Namun, ketika Bram hendak membuka pintu toko, tanpa ia sadari Kinasih sudah berdiri dibalik pintu sehingga Bram hampir menubruknya.
“Astaghfirullaah, maaf Mba, maaf… saya ndak melihat ada mba dibalik pintu” ucap Bram penuh penyesalan.
“Ndak apa, Mas, saya yang salah, harusnya saya menunggu Mas keluar dahulu” jawab Kinasih sambil tersenyum menahan tawa.
“Silahkan masuk, Mba. Ada pegawai saya yang akan melayani. Saya keluar dulu mengambil barang pesanan” ucap Bram dengan rasa malu yang disembunyikan.
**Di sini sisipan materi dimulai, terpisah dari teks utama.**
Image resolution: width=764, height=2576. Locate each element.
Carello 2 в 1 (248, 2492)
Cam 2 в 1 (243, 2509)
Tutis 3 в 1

“Terimakasih, Mas, silahkan” jawab Kinasih kemudian.
Kunjungan Kinasih di toko untuk yang kedua kali membuat Bram semakin salah tingkah. Jantungnya kembali berdebar, bahkan lebih kencang dari sebelumnya. Jika saat itu ada orang yang memperhatikan wajah Bram, maka ia akan menemukan adanya perubahan warna kulit di wajahnya yang putih bersih.
Apakah Bram sedang jatuh cinta pada pandangan kedua?